C'est au moment où elle allait se retourner, que quelque chose de lumineux captura son attention. Ne voyant aucun danger à s'approcher un peu plus, la jeune femme resta stupéfaite quand elle prit conscience de l'objet qui se trouvait au sommet de l'arbre. Son cor en ivoire, offert par le Père Noël en personne, resplendissait à la dernière branche du sapin, devant lequel se tenait Susan, la bouche grande ouverte. Sans réfléchir, la jeune femme déposa délicatement son arc et carquois un peu plus loin de l'arbre, remonta son pantalon et commença à grimper une par une les branches de cet immense sapin.
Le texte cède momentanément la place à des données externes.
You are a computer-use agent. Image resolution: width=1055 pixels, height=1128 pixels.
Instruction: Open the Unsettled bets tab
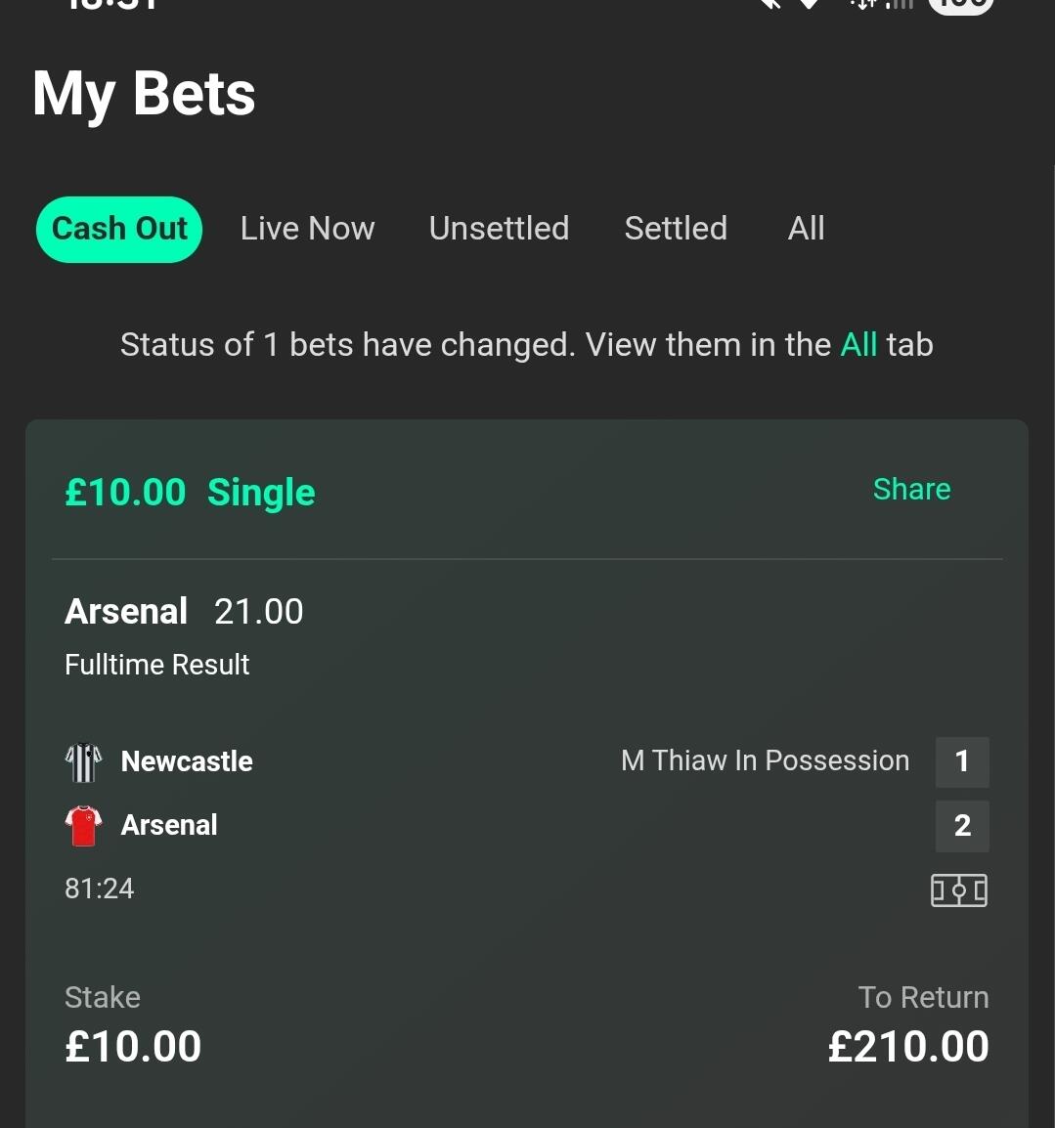499,229
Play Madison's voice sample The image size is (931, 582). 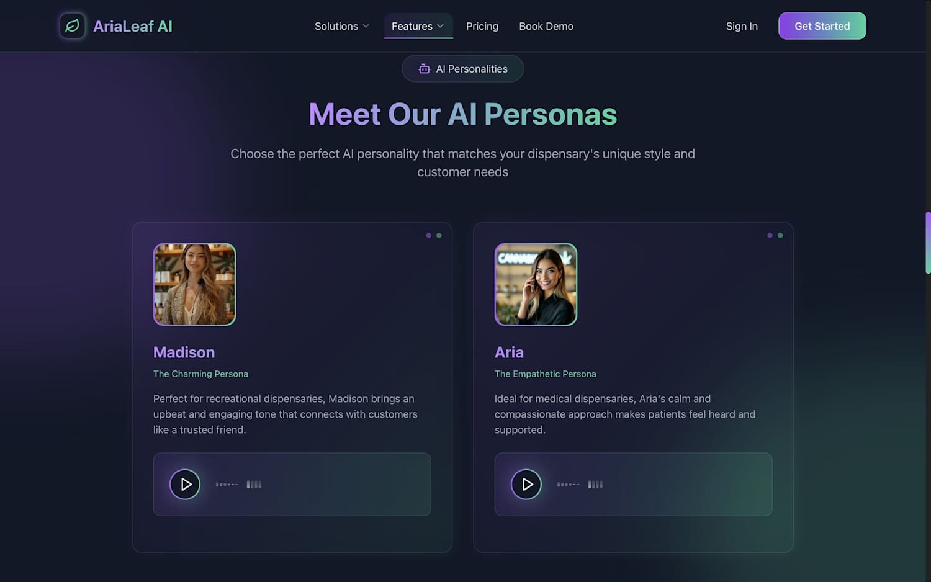(x=185, y=485)
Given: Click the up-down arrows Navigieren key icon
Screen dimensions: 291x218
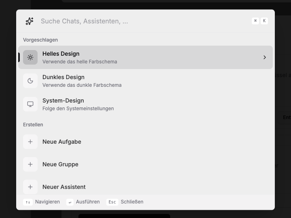Looking at the screenshot, I should tap(28, 202).
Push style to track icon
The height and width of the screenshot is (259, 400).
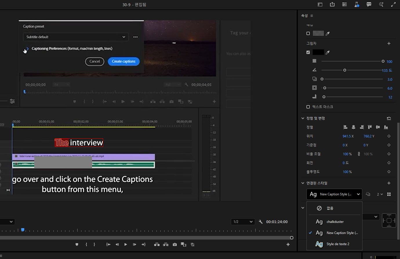[x=368, y=194]
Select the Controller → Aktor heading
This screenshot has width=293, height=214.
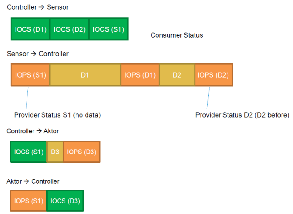click(x=33, y=131)
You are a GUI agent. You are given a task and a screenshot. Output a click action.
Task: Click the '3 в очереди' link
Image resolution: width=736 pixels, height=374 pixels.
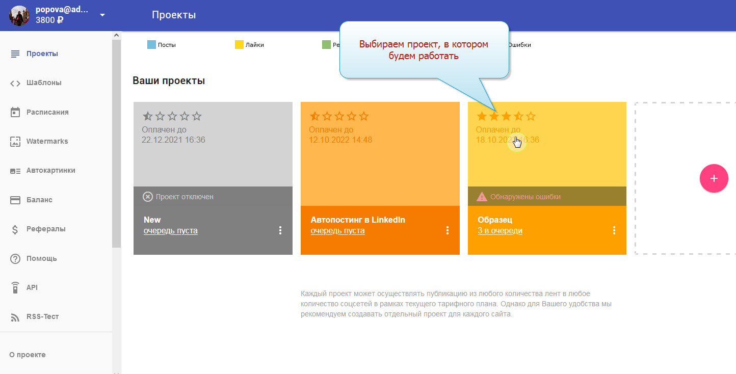[x=500, y=231]
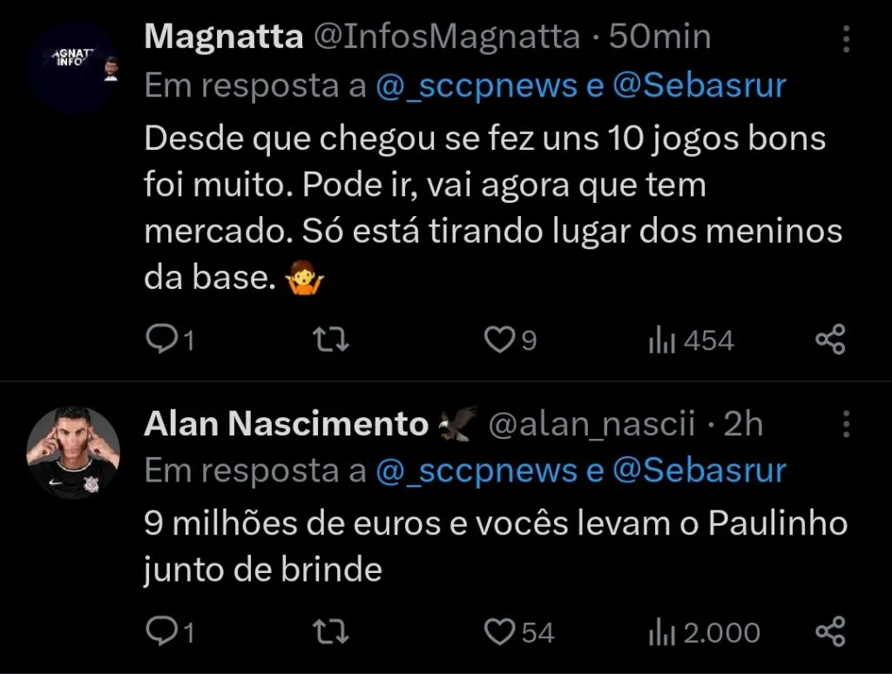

Susan avait un grand sourire sur les lèvres à l'idée de retrouver ce cor tellement précieux à ses yeux. Durant plusieurs minutes, la jeune reine grimpa, sans se soucier de ce que pourrait lui causer une chute à une telle hauteur, ayant pour seule préoccupation, la volonté d'atteindre son cor. Alors qu'elle arrivait au sommet de l'arbre, elle tendit son bras gauche le plus loin possible dans l'intention d'attraper l'objet en ivoire. Ce dernier, ayant peut-être reconnu son possesseur, glissa délicatement dans la main de la jeune femme, qui rigola fort, des larmes de joie coulant sur ses joues. Tandis qu'elle refaisait chemin inverse, plus lentement qu'à l'aller, elle entendit des voix, provenant surement du jardin du professeur, qu'elle ne remarqua pas où elle posa son pied sur une branche à semi brisée.

Susan poussa un cri qui resta étouffé par les branches qu'elle se prenait dans le visage et sur tout le corps. Elle resta soudain muette quand elle comprit où elle allait atterrir. Ses dernières pensées furent pour sa famille et Aslan auquel elle demanda de l'aide avant que tout ce qui se trouvait autour d'elle ne devienne noir.